## [Recorded information]
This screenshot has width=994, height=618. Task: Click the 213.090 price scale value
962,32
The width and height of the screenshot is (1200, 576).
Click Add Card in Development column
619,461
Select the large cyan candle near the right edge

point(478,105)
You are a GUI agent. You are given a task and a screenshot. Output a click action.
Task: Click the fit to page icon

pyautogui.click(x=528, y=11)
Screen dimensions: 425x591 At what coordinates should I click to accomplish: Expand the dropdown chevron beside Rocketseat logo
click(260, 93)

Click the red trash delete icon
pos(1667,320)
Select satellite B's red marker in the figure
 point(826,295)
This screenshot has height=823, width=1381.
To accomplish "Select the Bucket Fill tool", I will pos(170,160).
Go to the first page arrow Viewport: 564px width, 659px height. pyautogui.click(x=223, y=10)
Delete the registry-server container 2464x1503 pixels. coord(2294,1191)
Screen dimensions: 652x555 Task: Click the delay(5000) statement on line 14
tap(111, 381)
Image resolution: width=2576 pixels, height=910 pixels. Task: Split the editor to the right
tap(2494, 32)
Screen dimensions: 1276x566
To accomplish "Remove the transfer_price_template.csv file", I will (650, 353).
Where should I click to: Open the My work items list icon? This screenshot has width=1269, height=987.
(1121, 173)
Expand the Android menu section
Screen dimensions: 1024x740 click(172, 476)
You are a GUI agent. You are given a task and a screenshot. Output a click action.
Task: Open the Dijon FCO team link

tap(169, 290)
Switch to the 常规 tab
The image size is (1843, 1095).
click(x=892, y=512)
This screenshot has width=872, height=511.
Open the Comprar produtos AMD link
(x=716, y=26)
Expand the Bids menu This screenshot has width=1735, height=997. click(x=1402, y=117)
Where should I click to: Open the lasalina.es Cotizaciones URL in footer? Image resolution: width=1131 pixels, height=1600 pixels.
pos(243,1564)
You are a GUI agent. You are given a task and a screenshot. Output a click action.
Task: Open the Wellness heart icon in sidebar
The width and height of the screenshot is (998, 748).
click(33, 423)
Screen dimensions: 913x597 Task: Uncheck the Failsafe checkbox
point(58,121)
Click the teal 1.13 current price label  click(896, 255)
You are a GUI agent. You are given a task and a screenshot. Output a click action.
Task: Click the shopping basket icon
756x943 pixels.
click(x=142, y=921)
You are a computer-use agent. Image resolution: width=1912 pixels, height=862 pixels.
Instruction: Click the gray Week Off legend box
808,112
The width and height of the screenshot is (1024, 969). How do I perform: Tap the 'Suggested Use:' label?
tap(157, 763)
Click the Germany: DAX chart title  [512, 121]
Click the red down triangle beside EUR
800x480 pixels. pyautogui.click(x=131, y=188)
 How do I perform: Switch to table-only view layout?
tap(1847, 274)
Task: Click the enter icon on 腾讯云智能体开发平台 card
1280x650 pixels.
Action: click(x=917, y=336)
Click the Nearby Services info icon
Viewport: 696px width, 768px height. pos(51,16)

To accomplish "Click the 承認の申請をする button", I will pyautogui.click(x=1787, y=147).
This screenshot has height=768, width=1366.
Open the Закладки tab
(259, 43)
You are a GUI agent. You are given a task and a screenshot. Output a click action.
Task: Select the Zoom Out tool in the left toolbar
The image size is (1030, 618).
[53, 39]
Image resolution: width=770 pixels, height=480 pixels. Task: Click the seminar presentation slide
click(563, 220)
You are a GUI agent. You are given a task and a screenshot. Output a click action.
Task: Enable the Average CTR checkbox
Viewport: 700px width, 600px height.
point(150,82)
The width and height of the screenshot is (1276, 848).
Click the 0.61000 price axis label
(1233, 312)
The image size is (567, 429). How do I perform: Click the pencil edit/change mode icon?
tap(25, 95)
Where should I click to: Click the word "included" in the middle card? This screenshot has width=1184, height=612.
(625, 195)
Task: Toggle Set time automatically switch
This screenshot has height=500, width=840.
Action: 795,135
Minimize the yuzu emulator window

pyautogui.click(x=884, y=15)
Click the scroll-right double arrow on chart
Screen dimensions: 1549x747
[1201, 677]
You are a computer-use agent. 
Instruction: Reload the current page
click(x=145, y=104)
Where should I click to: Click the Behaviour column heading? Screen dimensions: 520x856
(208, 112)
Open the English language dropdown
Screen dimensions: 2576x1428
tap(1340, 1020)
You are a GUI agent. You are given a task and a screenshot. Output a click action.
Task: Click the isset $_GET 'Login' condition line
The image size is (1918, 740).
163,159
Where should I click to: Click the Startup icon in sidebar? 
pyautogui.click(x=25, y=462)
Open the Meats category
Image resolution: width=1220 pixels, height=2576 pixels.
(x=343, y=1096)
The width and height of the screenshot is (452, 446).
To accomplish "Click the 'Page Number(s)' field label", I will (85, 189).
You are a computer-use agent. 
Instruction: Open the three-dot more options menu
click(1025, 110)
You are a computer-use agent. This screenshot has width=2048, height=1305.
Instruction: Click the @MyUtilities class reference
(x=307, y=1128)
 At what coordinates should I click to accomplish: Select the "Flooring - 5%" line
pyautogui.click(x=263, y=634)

## [Instructions to follow]
Return the lines of the data above, from the line containing "Go to the first" down to the line containing "tap(2494, 32)", both ends included and unchanged.

## [The response]
Go to the first page arrow Viewport: 564px width, 659px height. pyautogui.click(x=223, y=10)
Delete the registry-server container 2464x1503 pixels. coord(2294,1191)
Screen dimensions: 652x555 Task: Click the delay(5000) statement on line 14
tap(111, 381)
Image resolution: width=2576 pixels, height=910 pixels. Task: Split the editor to the right
tap(2494, 32)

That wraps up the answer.